*Collected data:*
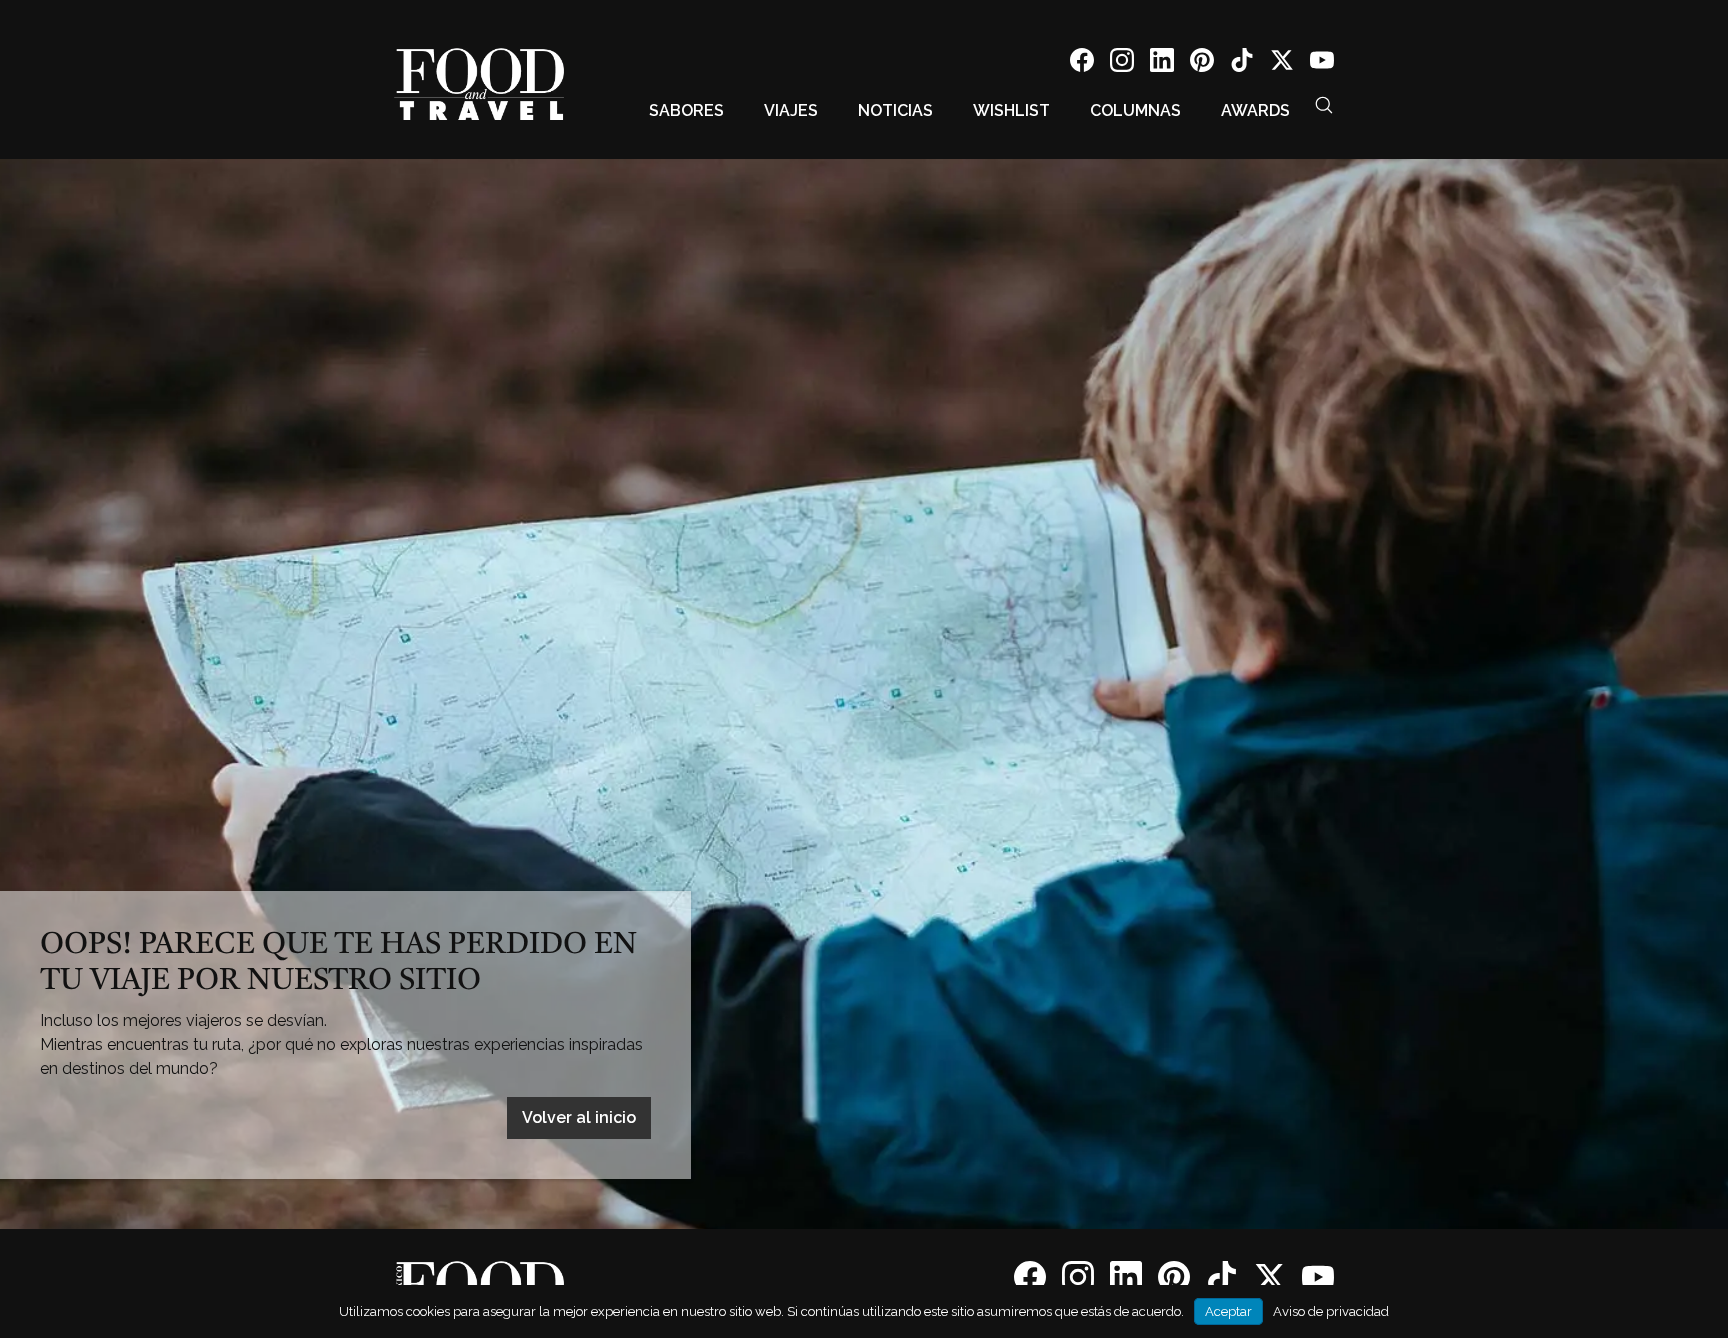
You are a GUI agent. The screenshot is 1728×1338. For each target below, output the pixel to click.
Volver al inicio (579, 1117)
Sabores (686, 110)
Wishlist (1011, 110)
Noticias (895, 110)
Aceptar (1228, 1311)
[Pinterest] (1202, 63)
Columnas (1135, 110)
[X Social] (1282, 63)
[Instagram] (1122, 63)
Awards (1255, 110)
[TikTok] (1242, 63)
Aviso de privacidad (1331, 1311)
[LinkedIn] (1162, 63)
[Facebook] (1082, 63)
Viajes (791, 110)
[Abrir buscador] (1324, 105)
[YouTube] (1322, 63)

*What is required:* Write the records out again verbatim and omit the pictures they contain.

*Exercise response:*
You are a GUI agent. The screenshot is 1728×1338. For each target below, output the pixel to click.
Volver al inicio (579, 1117)
Sabores (686, 110)
Wishlist (1011, 110)
Noticias (895, 110)
Aceptar (1228, 1311)
[Pinterest] (1202, 63)
Columnas (1135, 110)
[X Social] (1282, 63)
[Instagram] (1122, 63)
Awards (1255, 110)
[TikTok] (1242, 63)
Aviso de privacidad (1331, 1311)
[LinkedIn] (1162, 63)
[Facebook] (1082, 63)
Viajes (791, 110)
[Abrir buscador] (1324, 105)
[YouTube] (1322, 63)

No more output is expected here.